**YOUR INSTRUCTIONS**
In the biography of Desmond De-Graft Paitoo, which company is he the chief executive officer of?

Desmond De-Graft Paitoo (born 21 August 1969) is a Ghanaian politician who currently serves as the Member of Parliament for the Gomoa East Constituency.

== Early life and education ==
Desmond De-Graft was born on 21 August 1969 and hails from Gomoa Dasum in the Central Region of Ghana. Desmond De-Graft had his MSLC in 1987, City and Guild Intermediate in Mechanical Engineering in 1991 and his Degree in Supply Chain Management (Procurement) in 2018.

== Career ==
Desmond De-Graft is the Chief Executive Officer (CEO) of Desreen Shipping and Logistics. He is a freight forwarder.

== Political life ==
Desmond De-Graft is a member of the National Democratic Congress. He contested and won the NDC parliamentary primaries for Gomoa East Constituency in the Central Region of Ghana.

=== 2016 election ===
In the 2016 Ghanaian general election, he lost the Gomoa East Constituency parliamentary seat to the New Patriotic Party parliamentary candidate Kojo Asemanyi. He lost with 15,010 votes making 42.5% of the total votes cast whilst Kojo had 17,654 votes making 50.0% of the total votes cast, an Independent candidate Marcus Yaw Danso who had 1,604 votes making 4.5% of the total votes cast, Eunice Assuman of PPP who also had 920 votes making 2.6% of the total votes cast and Godfred Kumedzro Cudjo of CPP had 105 votes making 0.3% of the total votes cast.

**DATA UNDER STUDY**
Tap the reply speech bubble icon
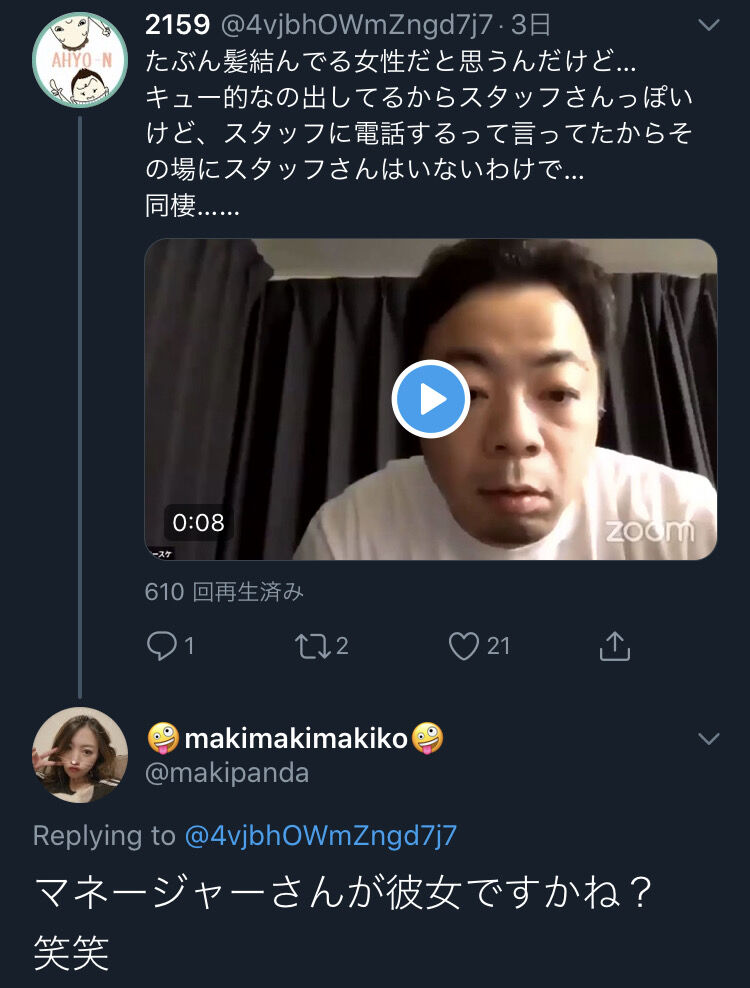This screenshot has width=750, height=988. [161, 647]
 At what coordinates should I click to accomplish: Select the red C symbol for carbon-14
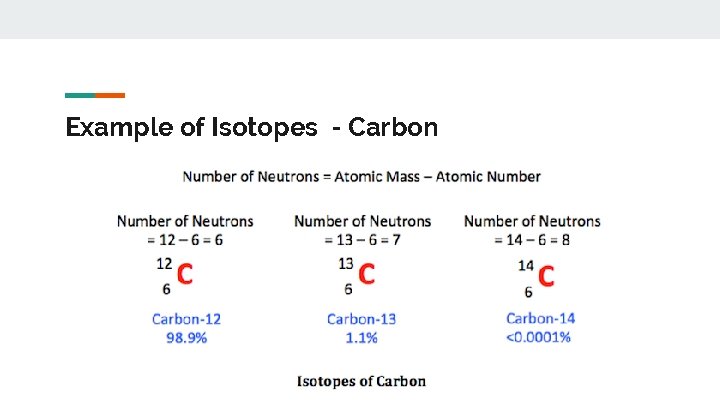click(546, 275)
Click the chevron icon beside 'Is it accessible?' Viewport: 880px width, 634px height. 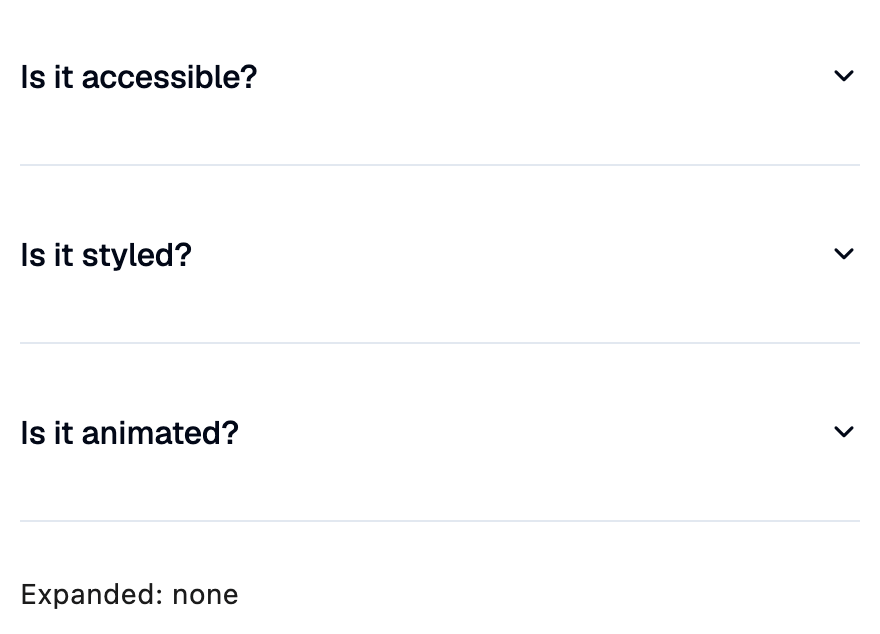(x=844, y=76)

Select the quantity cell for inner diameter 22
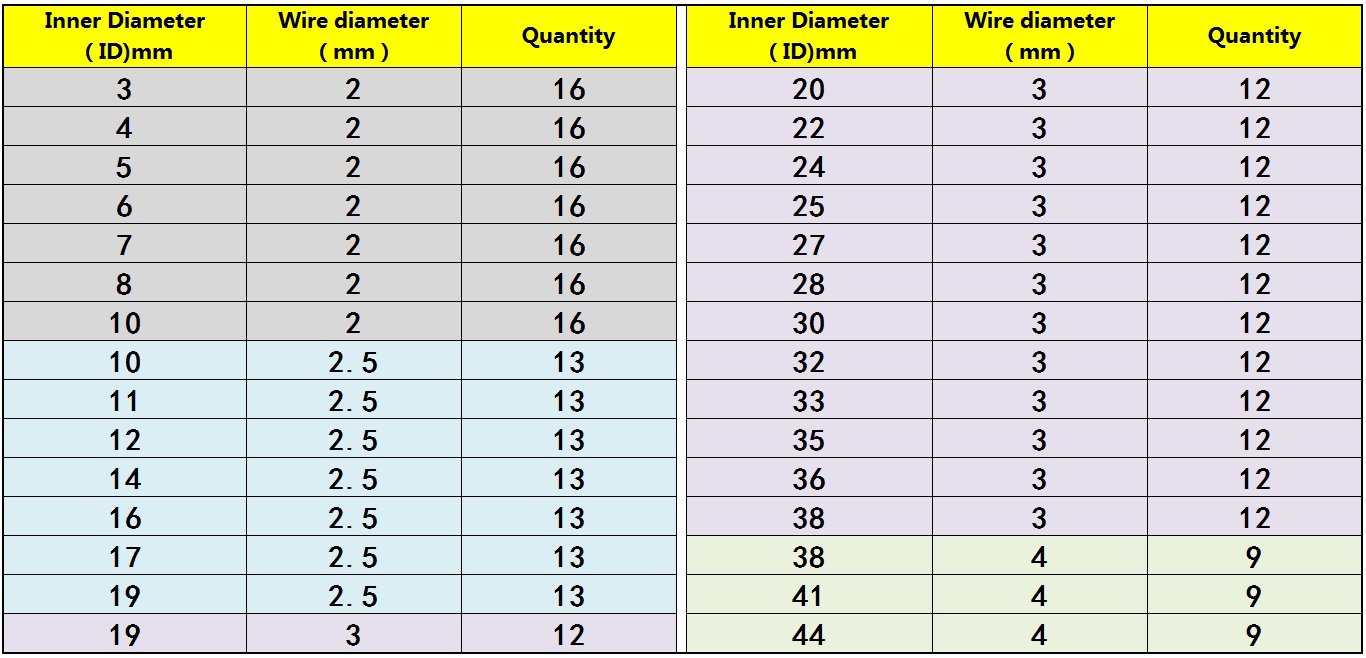(x=1254, y=128)
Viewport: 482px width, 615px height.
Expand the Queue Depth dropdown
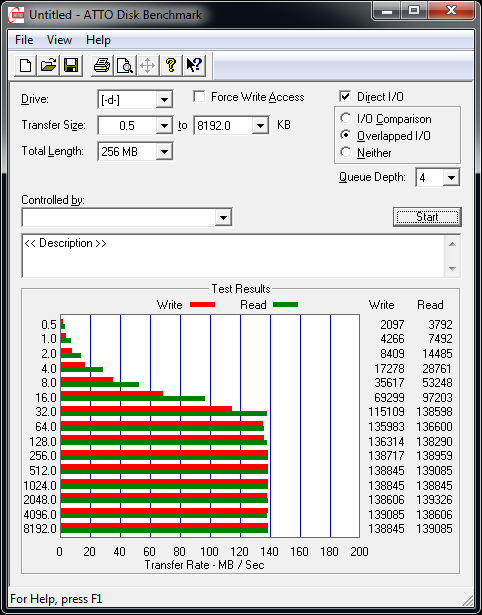451,178
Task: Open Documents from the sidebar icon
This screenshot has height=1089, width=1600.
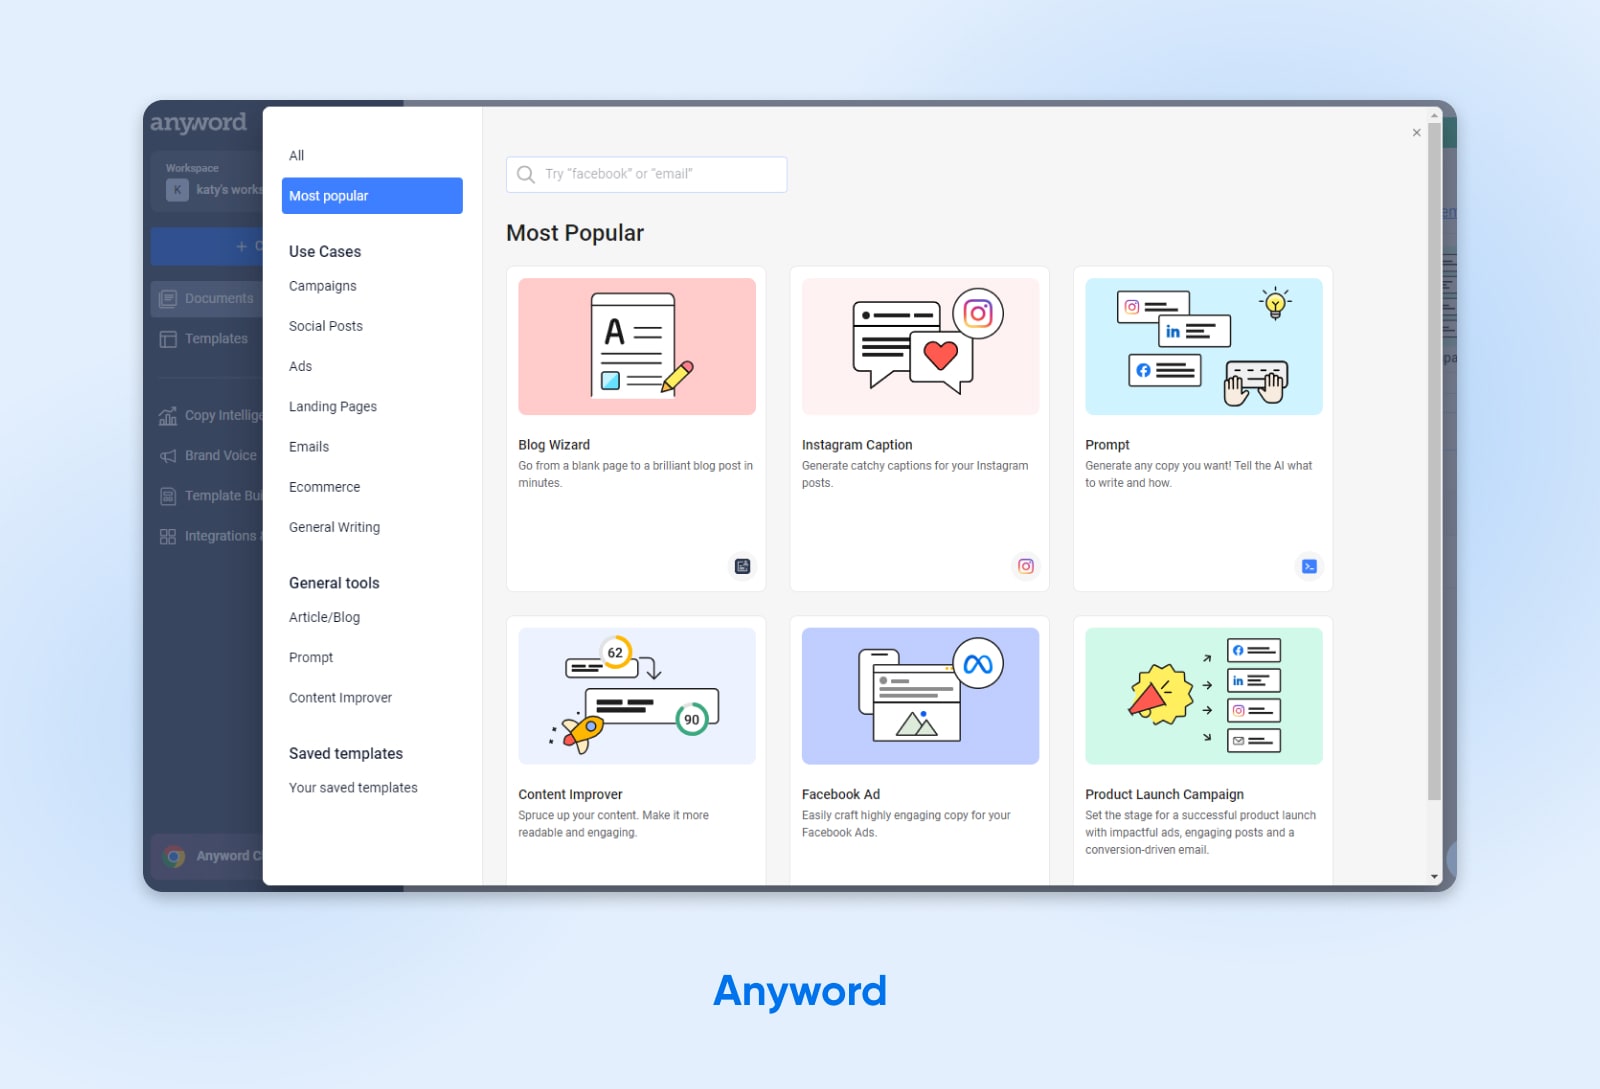Action: pyautogui.click(x=168, y=299)
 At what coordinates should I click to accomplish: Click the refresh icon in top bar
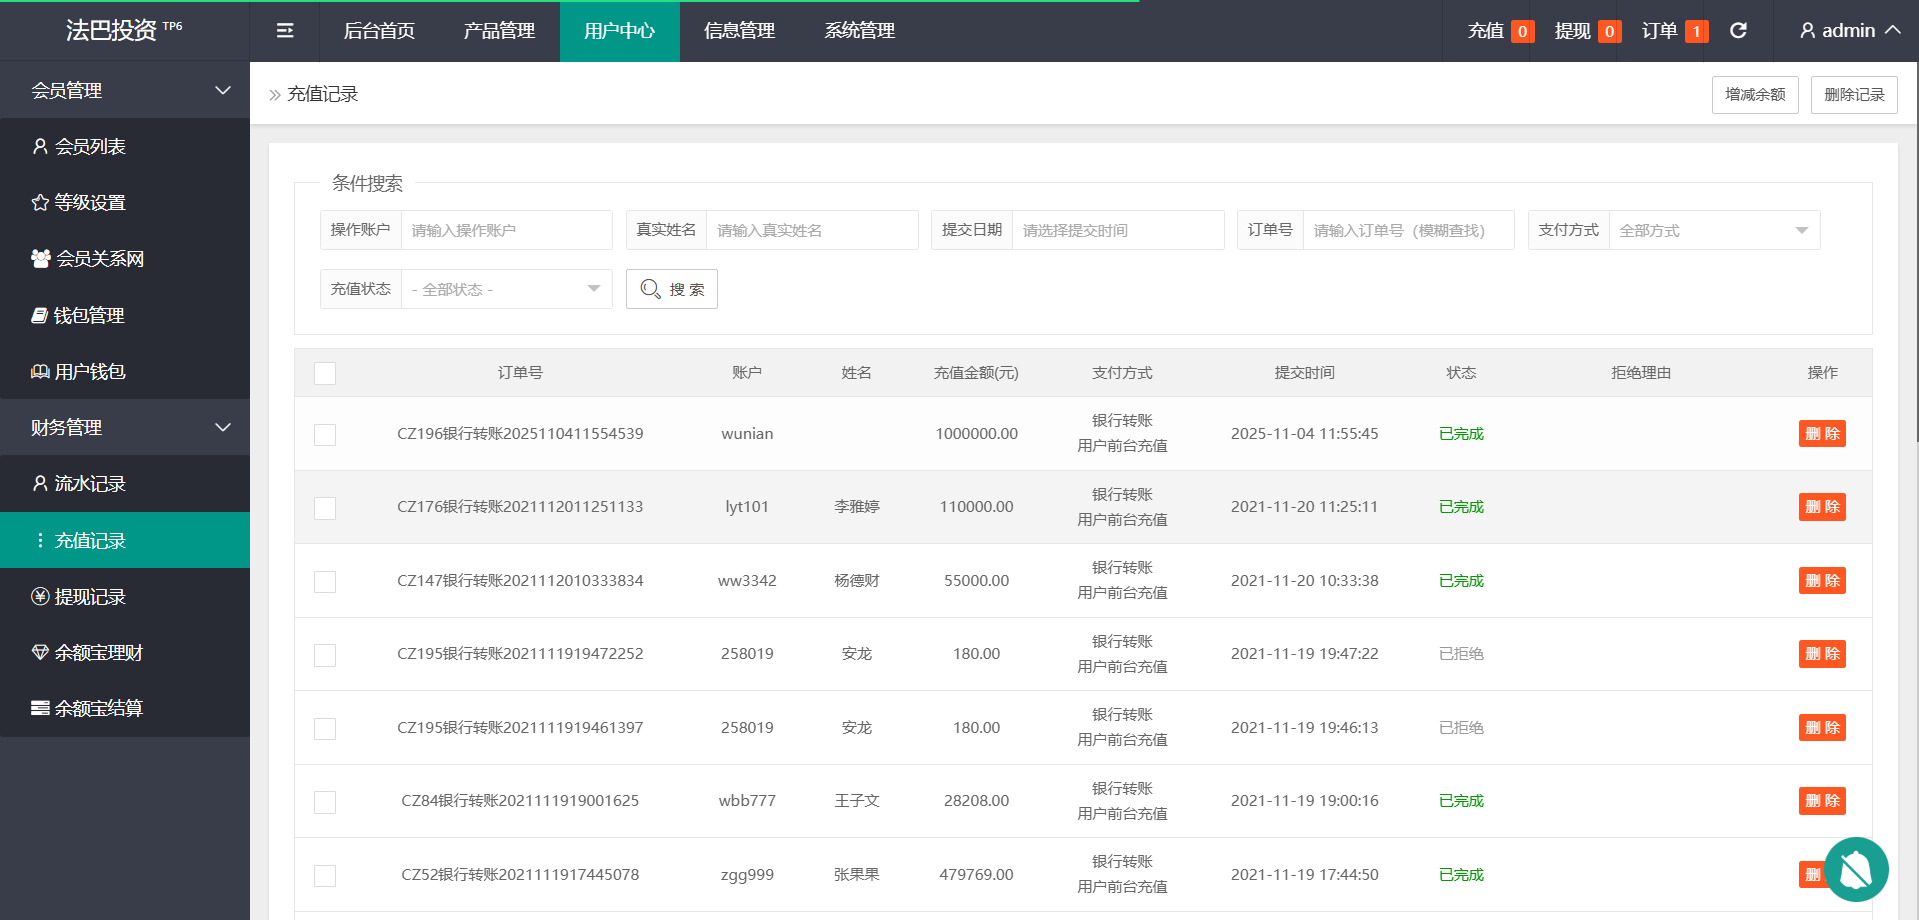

**THE COMPLETED TASK**
Desreen Shipping and Logistics